• [TASK TO COMPLETE]: Return the data below exactly, but only from the line containing "Task: Click the [540] field code" through the line containing "Given: Select the Target 1 row label", with both of those lines included.
+++
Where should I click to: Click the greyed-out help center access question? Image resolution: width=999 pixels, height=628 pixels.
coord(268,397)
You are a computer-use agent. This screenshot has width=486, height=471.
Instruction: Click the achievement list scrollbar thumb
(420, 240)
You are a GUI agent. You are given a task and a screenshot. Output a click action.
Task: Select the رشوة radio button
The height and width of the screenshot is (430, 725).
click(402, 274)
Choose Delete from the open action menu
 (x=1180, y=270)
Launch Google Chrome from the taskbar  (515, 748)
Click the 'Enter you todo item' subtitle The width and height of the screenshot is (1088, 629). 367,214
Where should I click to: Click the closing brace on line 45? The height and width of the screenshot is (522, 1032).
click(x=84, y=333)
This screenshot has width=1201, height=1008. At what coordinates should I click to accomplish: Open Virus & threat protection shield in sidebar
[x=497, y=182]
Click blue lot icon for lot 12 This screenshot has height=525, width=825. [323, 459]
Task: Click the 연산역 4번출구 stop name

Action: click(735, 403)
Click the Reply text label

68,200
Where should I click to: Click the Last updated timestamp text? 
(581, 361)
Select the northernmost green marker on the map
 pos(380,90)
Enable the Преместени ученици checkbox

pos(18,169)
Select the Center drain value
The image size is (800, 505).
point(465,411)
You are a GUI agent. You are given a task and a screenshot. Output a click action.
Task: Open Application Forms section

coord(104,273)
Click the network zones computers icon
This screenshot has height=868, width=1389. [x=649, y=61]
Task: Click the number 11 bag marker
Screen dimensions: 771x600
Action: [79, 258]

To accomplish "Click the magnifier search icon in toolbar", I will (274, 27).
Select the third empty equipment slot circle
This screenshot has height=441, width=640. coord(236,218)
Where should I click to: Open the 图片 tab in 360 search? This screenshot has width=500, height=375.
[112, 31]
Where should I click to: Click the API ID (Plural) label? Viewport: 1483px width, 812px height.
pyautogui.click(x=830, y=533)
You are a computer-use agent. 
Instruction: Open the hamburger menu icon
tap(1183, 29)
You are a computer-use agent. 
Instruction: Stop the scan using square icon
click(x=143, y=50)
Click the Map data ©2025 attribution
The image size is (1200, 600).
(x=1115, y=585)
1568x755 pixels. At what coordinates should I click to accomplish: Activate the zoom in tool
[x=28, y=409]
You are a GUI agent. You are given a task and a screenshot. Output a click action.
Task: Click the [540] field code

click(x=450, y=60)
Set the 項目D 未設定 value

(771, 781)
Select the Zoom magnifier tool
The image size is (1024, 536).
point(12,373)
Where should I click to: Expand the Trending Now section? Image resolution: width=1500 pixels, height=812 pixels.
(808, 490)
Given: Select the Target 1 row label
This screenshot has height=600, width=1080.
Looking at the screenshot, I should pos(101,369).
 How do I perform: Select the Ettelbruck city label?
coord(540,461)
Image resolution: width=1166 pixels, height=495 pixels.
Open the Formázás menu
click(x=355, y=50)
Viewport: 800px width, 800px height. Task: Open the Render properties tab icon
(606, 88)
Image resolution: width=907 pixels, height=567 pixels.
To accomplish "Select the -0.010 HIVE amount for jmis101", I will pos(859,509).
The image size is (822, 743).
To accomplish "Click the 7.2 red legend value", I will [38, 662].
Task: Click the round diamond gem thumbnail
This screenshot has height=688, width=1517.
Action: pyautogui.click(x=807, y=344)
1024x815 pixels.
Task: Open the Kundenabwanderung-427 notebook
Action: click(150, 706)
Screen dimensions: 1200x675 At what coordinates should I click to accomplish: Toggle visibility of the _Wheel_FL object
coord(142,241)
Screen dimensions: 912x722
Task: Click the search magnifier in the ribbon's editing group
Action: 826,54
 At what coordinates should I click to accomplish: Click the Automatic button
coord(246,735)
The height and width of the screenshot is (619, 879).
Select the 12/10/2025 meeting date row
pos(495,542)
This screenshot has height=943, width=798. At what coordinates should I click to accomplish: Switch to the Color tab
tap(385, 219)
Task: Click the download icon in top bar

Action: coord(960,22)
+++
• [SOLUTION TO THIS TASK]:
Task: Click the [540] field code

click(x=450, y=60)
Set the 項目D 未設定 value

(771, 781)
Select the Zoom magnifier tool
The image size is (1024, 536).
point(12,373)
Where should I click to: Expand the Trending Now section? Image resolution: width=1500 pixels, height=812 pixels.
(808, 490)
Given: Select the Target 1 row label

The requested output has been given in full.